Plants of the Garden
Climate change information is growing each year, and with what we know about predicted changes in temperature and preciptation in this region, care was taken to select plants that would demonstrate variation in their development when exposed to these conditions.
The garden's plants can be divided into two categories—native perennial plants, which are plants that rely on pollinators for reproduction and annual food crops, which are plants that contribute to our diet. Below you will find the list of the specific plants chosen for this year:
Native Perennial Plants
- Monarda fistulosa (Wild Bergamot)
- Monarda didyma (Scarlet Bee Balm)
- Penstemon digitalis (Foxglove Beardtonque)
- Penstemon hisutus (Hairy Beardtongue)
- Hypericum kalmianum (Kalm St. John's Wort)
- Hypericum prolificum (Shrubby St. John's Wort)
Annual Food Crops
- Wheat 'Tom'
- Wheat 'Glenn'
- Wheat 'Red Fife'
- Bean 'Jubba'
- Bean 'Masai'
- Broccoli 'Marathon'
- Broccoli 'Bay Meadows'
- Broccoli 'Packman'
Why is it important to study these plants?
Phenology and climate change
Phenology is an important part of understanding plants and their roles in ecosystems. It requires observing many biological events, like when the seasons change, when the insects hatch, when the flowers bloom, and how they respond to change. With climate change, the study of phenology is becoming more important. As temperatures continue to rise, there is a concern that flowers may bloom earlier, and that pollinators of those plants may not be present at that time to pollinate them. This is known as phenological mismatch. Without those pollinators, the plants may be less likely to successfully pollinate and produce fruit and seeds. Research suggests that early blooming plants may be at greater risk of phenological mismatch, because when they bloom early in the growing season there may be fewer pollinators present to pollinate them.

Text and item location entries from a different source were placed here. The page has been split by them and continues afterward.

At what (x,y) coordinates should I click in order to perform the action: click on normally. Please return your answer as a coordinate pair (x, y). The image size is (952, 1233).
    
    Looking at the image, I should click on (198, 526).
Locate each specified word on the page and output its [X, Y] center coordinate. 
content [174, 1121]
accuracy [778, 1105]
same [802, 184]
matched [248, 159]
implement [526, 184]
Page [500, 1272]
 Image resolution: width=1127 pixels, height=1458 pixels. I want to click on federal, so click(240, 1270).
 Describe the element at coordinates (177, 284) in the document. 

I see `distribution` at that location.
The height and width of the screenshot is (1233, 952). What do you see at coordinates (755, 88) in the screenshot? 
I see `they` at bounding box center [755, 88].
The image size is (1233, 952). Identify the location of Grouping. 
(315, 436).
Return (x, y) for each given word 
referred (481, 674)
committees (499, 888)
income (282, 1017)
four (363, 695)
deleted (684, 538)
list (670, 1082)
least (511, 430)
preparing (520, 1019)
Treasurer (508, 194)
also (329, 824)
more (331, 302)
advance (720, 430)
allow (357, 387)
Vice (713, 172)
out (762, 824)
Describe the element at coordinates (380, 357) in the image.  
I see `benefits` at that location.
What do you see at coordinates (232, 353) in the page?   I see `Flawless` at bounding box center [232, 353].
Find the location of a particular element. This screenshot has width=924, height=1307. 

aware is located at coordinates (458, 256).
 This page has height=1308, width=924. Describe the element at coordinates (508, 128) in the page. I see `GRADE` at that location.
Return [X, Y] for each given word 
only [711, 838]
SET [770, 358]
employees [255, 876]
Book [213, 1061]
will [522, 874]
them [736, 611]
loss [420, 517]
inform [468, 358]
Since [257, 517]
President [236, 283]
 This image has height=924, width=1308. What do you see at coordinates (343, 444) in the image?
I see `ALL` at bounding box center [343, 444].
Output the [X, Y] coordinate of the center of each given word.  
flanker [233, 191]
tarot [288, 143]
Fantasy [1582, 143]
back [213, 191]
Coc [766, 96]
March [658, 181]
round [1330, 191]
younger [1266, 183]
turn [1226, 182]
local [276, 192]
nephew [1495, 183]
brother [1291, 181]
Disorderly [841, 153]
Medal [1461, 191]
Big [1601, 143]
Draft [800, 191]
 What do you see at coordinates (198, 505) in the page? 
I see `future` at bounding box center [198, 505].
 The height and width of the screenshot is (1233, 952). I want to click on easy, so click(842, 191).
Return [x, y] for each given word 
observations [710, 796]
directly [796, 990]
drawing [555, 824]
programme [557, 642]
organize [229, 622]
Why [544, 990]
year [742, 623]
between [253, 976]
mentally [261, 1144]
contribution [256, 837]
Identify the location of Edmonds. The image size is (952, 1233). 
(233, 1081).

Other possible climate impacts to plants could include changes in plant stress, fruit or seed productivity, plant growth, or susceptibility to disease and pests. The Climate Change Garden demonstrates how projected growing conditions may affect plant growth so visitors can gain a better understanding of the effects climate change may have on their life cycle.
The wheat, beans, and broccoli grown in the garden are all widely-grown food crops that have the potential to show changes in their rate of growth, productivity and/or lifespan due to climatic changes. It is important to understand how these important crops will be affected, especially wheat, which is a grain that helps to provide the majority of calories in diets worldwide.
More research is needed to fully understand the effect climate change has on these plants that we rely on for survival and well-being.